Quasi crimes punishable by justices. It is true that there are a few violations of right which are redressed in a summary way by justices of the peace, which fill an intermediate place between private, or civil wrongs, and crimes, or public wrongs, being sometimes punished without regard, and sometimes mainly with regard, to the person injured. Such cases on the border line are difficult to classify, but to one or other class they are usually referable, according to the purpose in view. Moreover, though a crime usually involves the violation of some right vested in an individual who is the sufferer, there are a few exceptional cases where the individual vanishes and nothing but an abstraction remains; but these cases admit, as will be seen hereafter, of no serious difficulties of classification.

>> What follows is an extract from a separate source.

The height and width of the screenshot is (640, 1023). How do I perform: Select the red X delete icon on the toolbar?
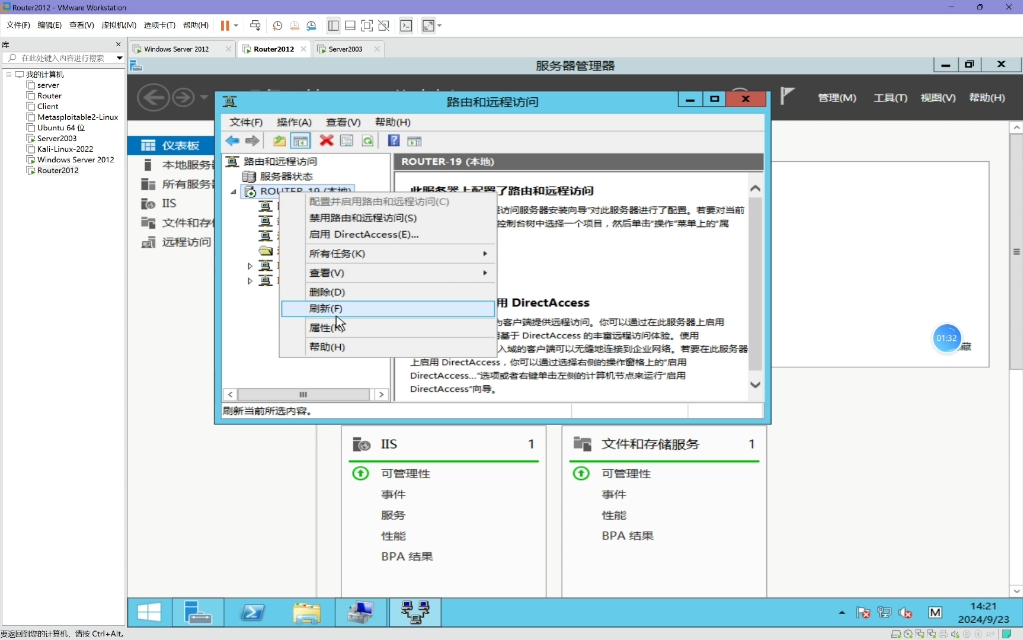pyautogui.click(x=326, y=141)
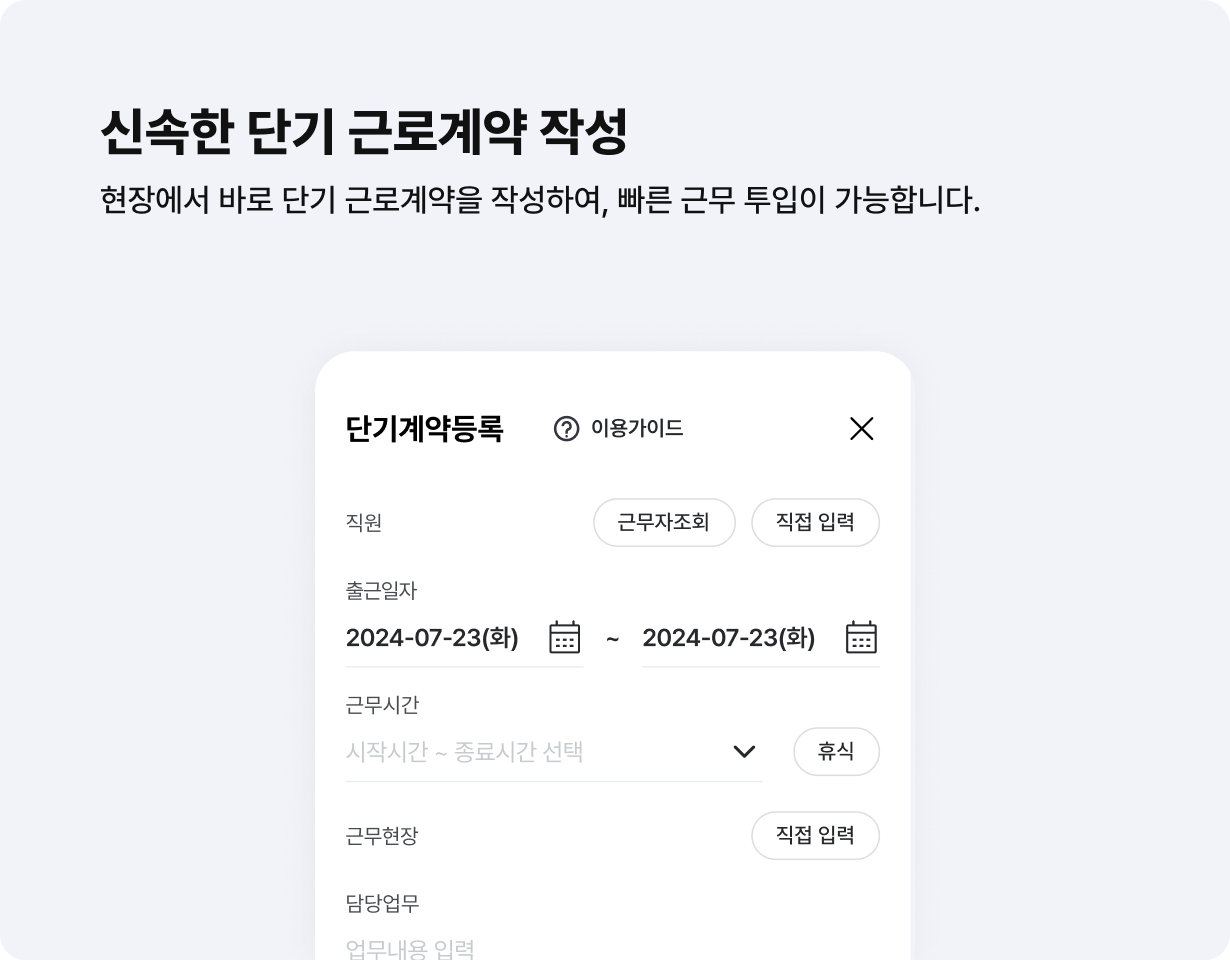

Meaning of "treason," "felony," "misdemeanour."--The words treason, felony, misdemeanour, denote the three classes of crimes, and require here only a passing notice, for they are substantially mere matters of procedure, and belong more properly to that division of the administrative law entituled the judicature. The only importance which belongs to these terms in the divisions of the substantive law arises from the subject-matter, or the particular right which each crime, through its punishment, is designed to secure. It is true, as a general observation, that treason includes the offences against the executive government: while felony and misdemeanour used to be mostly confined to the crimes between subject and subject. But neither class is in modern times so confined. Some of the higher felonies.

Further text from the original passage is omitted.